PROBLEM REQUIREMENTS:
Copy each of the following records word for word.

DATASET RECORDS:
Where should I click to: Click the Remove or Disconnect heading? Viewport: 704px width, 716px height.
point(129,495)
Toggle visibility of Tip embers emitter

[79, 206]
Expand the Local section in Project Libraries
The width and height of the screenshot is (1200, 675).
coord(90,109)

TASK RESULT:
Where should I click to: Click the Remove or Disconnect heading? Viewport: 704px width, 716px height.
point(129,495)
Toggle visibility of Tip embers emitter

[79, 206]
Expand the Local section in Project Libraries
The width and height of the screenshot is (1200, 675).
coord(90,109)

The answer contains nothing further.